◆ **Work to complete**
Repeat the material below line for line, changing nothing.

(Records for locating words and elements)

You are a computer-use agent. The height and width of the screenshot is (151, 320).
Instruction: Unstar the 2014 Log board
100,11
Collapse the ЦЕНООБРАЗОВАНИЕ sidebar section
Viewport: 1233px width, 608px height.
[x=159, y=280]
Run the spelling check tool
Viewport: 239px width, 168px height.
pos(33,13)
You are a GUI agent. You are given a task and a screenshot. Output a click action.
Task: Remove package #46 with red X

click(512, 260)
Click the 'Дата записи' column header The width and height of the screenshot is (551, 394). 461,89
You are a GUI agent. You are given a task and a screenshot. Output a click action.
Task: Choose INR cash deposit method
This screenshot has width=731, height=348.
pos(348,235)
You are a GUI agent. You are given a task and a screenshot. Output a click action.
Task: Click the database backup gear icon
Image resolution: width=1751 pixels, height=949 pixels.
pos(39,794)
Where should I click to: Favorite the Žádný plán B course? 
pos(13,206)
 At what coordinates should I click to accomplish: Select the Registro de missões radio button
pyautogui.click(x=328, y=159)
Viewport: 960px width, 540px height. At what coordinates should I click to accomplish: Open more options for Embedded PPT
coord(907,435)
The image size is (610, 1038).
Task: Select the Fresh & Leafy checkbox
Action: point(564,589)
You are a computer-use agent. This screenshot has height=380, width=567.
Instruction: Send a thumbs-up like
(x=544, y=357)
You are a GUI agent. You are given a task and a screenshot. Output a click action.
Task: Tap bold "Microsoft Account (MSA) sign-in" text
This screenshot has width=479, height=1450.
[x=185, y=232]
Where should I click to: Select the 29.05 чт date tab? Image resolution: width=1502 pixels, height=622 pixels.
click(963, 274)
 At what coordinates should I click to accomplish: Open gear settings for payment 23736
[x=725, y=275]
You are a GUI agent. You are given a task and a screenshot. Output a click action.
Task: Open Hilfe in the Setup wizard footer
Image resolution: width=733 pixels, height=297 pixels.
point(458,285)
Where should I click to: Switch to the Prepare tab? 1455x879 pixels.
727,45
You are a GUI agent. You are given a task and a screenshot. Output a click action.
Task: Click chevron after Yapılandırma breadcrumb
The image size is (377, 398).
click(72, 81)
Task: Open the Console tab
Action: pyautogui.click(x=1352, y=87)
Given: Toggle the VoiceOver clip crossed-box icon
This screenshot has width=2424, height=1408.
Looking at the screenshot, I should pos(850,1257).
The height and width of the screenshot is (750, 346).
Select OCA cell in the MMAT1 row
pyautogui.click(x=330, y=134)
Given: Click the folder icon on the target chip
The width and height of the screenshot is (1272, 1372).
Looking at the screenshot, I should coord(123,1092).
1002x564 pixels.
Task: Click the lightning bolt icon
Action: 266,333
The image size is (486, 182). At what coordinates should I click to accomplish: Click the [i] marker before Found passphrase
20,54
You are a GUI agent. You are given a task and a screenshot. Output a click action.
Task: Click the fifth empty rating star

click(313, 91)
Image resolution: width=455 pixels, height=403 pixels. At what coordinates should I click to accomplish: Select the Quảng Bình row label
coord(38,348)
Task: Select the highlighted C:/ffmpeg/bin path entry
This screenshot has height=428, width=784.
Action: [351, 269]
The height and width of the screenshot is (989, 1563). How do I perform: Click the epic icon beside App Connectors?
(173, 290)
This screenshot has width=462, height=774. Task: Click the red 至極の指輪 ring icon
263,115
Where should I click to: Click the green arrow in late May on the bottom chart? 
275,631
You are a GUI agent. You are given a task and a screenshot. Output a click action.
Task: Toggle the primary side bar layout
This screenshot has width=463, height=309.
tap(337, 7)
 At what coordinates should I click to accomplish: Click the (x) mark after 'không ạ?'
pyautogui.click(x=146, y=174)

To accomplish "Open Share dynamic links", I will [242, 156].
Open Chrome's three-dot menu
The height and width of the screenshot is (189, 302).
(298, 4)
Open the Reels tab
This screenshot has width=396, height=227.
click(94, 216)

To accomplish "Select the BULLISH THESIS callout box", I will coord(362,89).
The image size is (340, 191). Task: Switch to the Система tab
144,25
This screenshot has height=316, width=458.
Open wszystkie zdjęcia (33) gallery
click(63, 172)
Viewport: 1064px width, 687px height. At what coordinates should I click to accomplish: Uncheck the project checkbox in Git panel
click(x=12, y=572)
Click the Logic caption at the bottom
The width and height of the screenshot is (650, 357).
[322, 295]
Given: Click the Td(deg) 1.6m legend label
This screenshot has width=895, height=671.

◆ **The solution**
You are a computer-use agent. The height and width of the screenshot is (151, 320).
Instruction: Unstar the 2014 Log board
100,11
Collapse the ЦЕНООБРАЗОВАНИЕ sidebar section
Viewport: 1233px width, 608px height.
[x=159, y=280]
Run the spelling check tool
Viewport: 239px width, 168px height.
pos(33,13)
You are a GUI agent. You are given a task and a screenshot. Output a click action.
Task: Remove package #46 with red X

click(512, 260)
Click the 'Дата записи' column header The width and height of the screenshot is (551, 394). 461,89
You are a GUI agent. You are given a task and a screenshot. Output a click action.
Task: Choose INR cash deposit method
This screenshot has width=731, height=348.
pos(348,235)
You are a GUI agent. You are given a task and a screenshot. Output a click action.
Task: Click the database backup gear icon
Image resolution: width=1751 pixels, height=949 pixels.
pos(39,794)
Where should I click to: Favorite the Žádný plán B course? 
pos(13,206)
 At what coordinates should I click to accomplish: Select the Registro de missões radio button
pyautogui.click(x=328, y=159)
Viewport: 960px width, 540px height. At what coordinates should I click to accomplish: Open more options for Embedded PPT
coord(907,435)
The image size is (610, 1038).
Task: Select the Fresh & Leafy checkbox
Action: point(564,589)
You are a computer-use agent. This screenshot has height=380, width=567.
Instruction: Send a thumbs-up like
(x=544, y=357)
You are a GUI agent. You are given a task and a screenshot. Output a click action.
Task: Tap bold "Microsoft Account (MSA) sign-in" text
This screenshot has width=479, height=1450.
[x=185, y=232]
Where should I click to: Select the 29.05 чт date tab? Image resolution: width=1502 pixels, height=622 pixels.
click(963, 274)
 At what coordinates should I click to accomplish: Open gear settings for payment 23736
[x=725, y=275]
You are a GUI agent. You are given a task and a screenshot. Output a click action.
Task: Open Hilfe in the Setup wizard footer
Image resolution: width=733 pixels, height=297 pixels.
point(458,285)
Where should I click to: Switch to the Prepare tab? 1455x879 pixels.
727,45
You are a GUI agent. You are given a task and a screenshot. Output a click action.
Task: Click chevron after Yapılandırma breadcrumb
The image size is (377, 398).
click(72, 81)
Task: Open the Console tab
Action: pyautogui.click(x=1352, y=87)
Given: Toggle the VoiceOver clip crossed-box icon
This screenshot has width=2424, height=1408.
Looking at the screenshot, I should pos(850,1257).
The height and width of the screenshot is (750, 346).
Select OCA cell in the MMAT1 row
pyautogui.click(x=330, y=134)
Given: Click the folder icon on the target chip
The width and height of the screenshot is (1272, 1372).
Looking at the screenshot, I should coord(123,1092).
1002x564 pixels.
Task: Click the lightning bolt icon
Action: 266,333
The image size is (486, 182). At what coordinates should I click to accomplish: Click the [i] marker before Found passphrase
20,54
You are a GUI agent. You are given a task and a screenshot. Output a click action.
Task: Click the fifth empty rating star

click(313, 91)
Image resolution: width=455 pixels, height=403 pixels. At what coordinates should I click to accomplish: Select the Quảng Bình row label
coord(38,348)
Task: Select the highlighted C:/ffmpeg/bin path entry
This screenshot has height=428, width=784.
Action: [351, 269]
The height and width of the screenshot is (989, 1563). How do I perform: Click the epic icon beside App Connectors?
(173, 290)
This screenshot has width=462, height=774. Task: Click the red 至極の指輪 ring icon
263,115
Where should I click to: Click the green arrow in late May on the bottom chart? 
275,631
You are a GUI agent. You are given a task and a screenshot. Output a click action.
Task: Toggle the primary side bar layout
This screenshot has width=463, height=309.
tap(337, 7)
 At what coordinates should I click to accomplish: Click the (x) mark after 'không ạ?'
pyautogui.click(x=146, y=174)

To accomplish "Open Share dynamic links", I will [242, 156].
Open Chrome's three-dot menu
The height and width of the screenshot is (189, 302).
(298, 4)
Open the Reels tab
This screenshot has width=396, height=227.
click(94, 216)

To accomplish "Select the BULLISH THESIS callout box", I will coord(362,89).
The image size is (340, 191). Task: Switch to the Система tab
144,25
This screenshot has height=316, width=458.
Open wszystkie zdjęcia (33) gallery
click(63, 172)
Viewport: 1064px width, 687px height. At what coordinates should I click to accomplish: Uncheck the project checkbox in Git panel
click(x=12, y=572)
Click the Logic caption at the bottom
The width and height of the screenshot is (650, 357).
[322, 295]
Given: Click the Td(deg) 1.6m legend label
This screenshot has width=895, height=671.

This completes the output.